Se localiser depuis son téléphone mobile, c’est banal, surtout dans la Vallée, mais quid des conséquences en matière de protection de la vie privée? Deux Universités font le point pour nous.
Il est devenu commun d’utiliser la puce GPS qui se trouve à l’intérieur de son téléphone pour se localiser. Les usages sont multiples: pouvoir déterminer l’endroit où vous vous trouvez pour annoncer le prochain bus disponible à San Francisco par exemple, mais aussi trouver le restaurant le plus proche, votre chemin via un guidage vocal et vos amis, où qu’ils soient sur la planète. En permettant à un smartphone Android de vous suivre à la trace via Latitude, où que vous alliez, vous pouvez obtenir de Google des statistiques très précises indiquant le temps passé au boulot, dans la voiture ou à la maison. Vous avez dit… intrusif?
Vous êtes suivis à la trace
Une étude universitaire vient d’être publiée dans Scientific Reports le 25 mars dernier. Le sujet est ultra-sensible, puisqu’il touche à des données personnelles. Cette étude a été menée par le MIT aux Etats-Unis et l’UCL en Belgique. Les données d’environ 1,5 million d’utilisateurs anonymes ont été analysées durant 15 mois. Sur la base des données collectées, les chercheurs ont pu identifier à peu près 50% des utilisateurs. “Identifier” signifie qu’on peut mettre un nom et un prénom sur des donnnés.

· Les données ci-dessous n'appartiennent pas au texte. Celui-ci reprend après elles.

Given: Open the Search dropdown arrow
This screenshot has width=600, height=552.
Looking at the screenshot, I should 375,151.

Et la controverse ne fait que commencer. Depuis des années, les opérateurs mobiles ont la capacité d’identifier l’antenne sur laquelle votre téléphone mobile est connecté. Ces données sont d’ailleurs utilisées par les forces de l’ordre – c’est logique – lorsqu’elles cherchent un suspect. Mais au-delà de l’antenne, la puce GPS donne désormais des données beaucoup plus précises, à quelques mètres près.
Depuis avril 2011, on sait qu’Apple et Google stockent les données de localisation régulièrement. Plusieurs fois par heure, un appareil Android envoie des informations à Google. Pareil pour Apple, Nokia, BlackBerry, Microsoft… Pour couper le robinet, la solution revient à désactiver les services de localisation. Mais cela n’empêche pas d’autres applications de transmettre votre localisation, avec votre autorisation, au cas par cas. Songez au nombre d’applis à partir desquelles vous pouvez définir le lieu précis où vous vous trouvez: Twitter, Instagram, Foursquare, Facebook, Yelp, Find my Friends, Badoo, Grindr, Google Maps. La liste est longue.

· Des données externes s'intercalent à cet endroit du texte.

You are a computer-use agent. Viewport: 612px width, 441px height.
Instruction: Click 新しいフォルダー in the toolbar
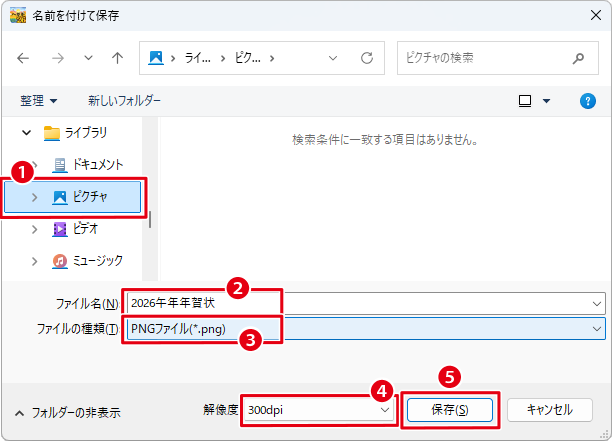124,101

Aux Etats-Unis, on prend l’affaire très au sérieux
Un projet de loi vient d’être été déposé. S’il est adopté, il faudra désormais disposer d’un mandat avant de pouvoir obtenir des données de localisation auprès des éditeurs d’application et des opérateurs. Dans un monde d’infobésité où l’on accepte sans réfléchir des conditions générales sans les avoir lues, des voix s’élèvent. Il y a quelques mois, dans le Monde, un Professeur de l’Université de Namur (Belgique), Antoinette Rouvroy a mis en lumière une capacité absolument effrayante dont disposent désormais des compagnies privées, celle de pouvoir “gouverner les individus sans être des gouvernements”. Elle plaide pour que le flux d’informations collectées soit “interrompu pour pouvoir être analysé, évalué et contesté.”